Rumble currently has around 50 content moderators to review videos. Some are outsourced positions, though Mr. Pavlovski won’t say how many. That number will grow along with the company, he says, but there are already signs Rumble will face challenges. Among the accounts on Rumble is one run by Nick Fuentes, a far-right agitator who has been booted from every major platform, including YouTube, Facebook and even PayPal. According to the Southern Poverty Law Center, Mr. Fuentes has espoused racist and antisemitic rhetoric, and helped foment the “Stop the Steal” movement, which staged rallies to challenge the 2020 presidential election results. He later set up his own streaming site for his show, America First, and some videos are cross-posted to Rumble.
Mr. Pavlovski said he’d never heard of Nick Fuentes. Later, I flagged a video in which Mr. Fuentes claimed that immigration is a genocide being perpetrated on white people comparable to what “allegedly” happened to Jewish people in Nazi Germany. The company responded by removing the video but didn’t say whether it had reviewed any of Mr. Fuentes’s other videos. “When we are made aware of content that violates our policies, like YouTube, we take appropriate actions,” Mr. Pavlovski wrote in an e-mail. Mr. Fuentes’s account, with hours and hours of content, remains active.
After Rumble announced its SPAC merger in December, I met with Mr. Pavlovski again. He’d been in Florida, looking to hire 25 or so people for the new U.S. office. Rumble was attracting applicants from all the Big Tech companies, he said, and he was shocked to learn the high salaries some were earning.
In the meantime, he was scouting new opportunities. Rumble already owns some of its servers, with plans to own as many as it can so nobody can kick it offline. Mr. Pavlovski wants to offer cloud services to others to provide them with the same assurance. Recently, Rumble secured such an arrangement with Donald Trump’s latest venture, the Trump Media & Technology Group, which plans to launch a social-media platform called Truth Social.

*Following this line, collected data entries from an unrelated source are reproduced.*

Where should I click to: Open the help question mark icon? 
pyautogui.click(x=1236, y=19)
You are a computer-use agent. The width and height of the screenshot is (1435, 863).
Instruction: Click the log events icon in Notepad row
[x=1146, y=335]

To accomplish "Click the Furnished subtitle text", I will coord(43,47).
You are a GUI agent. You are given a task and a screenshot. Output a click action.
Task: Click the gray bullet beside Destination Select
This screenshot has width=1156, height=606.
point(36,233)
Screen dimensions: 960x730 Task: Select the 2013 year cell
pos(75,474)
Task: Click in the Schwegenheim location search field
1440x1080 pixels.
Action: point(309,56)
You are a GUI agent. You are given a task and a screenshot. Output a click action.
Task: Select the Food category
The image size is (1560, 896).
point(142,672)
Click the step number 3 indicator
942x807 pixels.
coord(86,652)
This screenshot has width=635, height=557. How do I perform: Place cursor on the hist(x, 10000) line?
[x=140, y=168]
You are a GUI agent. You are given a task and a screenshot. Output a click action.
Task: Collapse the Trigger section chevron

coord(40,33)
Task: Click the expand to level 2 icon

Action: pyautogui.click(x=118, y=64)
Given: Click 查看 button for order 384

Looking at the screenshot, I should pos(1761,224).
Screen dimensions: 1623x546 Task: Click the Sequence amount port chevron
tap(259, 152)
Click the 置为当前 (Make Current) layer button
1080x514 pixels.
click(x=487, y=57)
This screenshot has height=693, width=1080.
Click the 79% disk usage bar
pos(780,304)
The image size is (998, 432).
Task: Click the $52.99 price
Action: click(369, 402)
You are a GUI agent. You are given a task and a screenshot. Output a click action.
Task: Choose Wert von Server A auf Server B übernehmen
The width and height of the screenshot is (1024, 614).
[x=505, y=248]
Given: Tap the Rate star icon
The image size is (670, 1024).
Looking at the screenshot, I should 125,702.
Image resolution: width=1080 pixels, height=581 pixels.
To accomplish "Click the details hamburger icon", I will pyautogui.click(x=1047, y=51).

Mr. Pavlovski had also been thinking more about Rumble’s content guidelines, saying they need to more concisely and transparently define what constitutes “racism,” for example. But he wasn’t planning major changes. “The last thing I want to do is move the goalposts,” he says. I asked whether he ever feels backed into a corner. He spent years waging a lonely quest to build a YouTube competitor, and has finally found a group of investors and users willing to join him, even if they’re motivated by more overtly political concerns. If he does tighten Rumble’s content guidelines, he risks losing users. But he said he’d already fielded complaints that Rumble was too restrictive, which told him he was finding a balance.
Mr. Pavlovski went on to say he’d met a lot of people across the political spectrum over the past couple of years, all of whom have more in common than they realize. He pulled out his phone and read a series of tweets he was planning to post. “In time, entities with missions like Rumble, dedicated not to a specific ideology, but to permitting dissent and free thought, will unite more and more people,” he read. It was something he truly believed, he said.
In the days after he posted the tweets, among the top videos on Rumble included Dan Bongino excoriating a “sleazeball Democrat,” a compilation of feminists getting “owned,” and a conservative commentator who “DESTROYS” the “white privilege myth.” Whatever unity Mr. Pavlovski foresees is, for now, a long way off.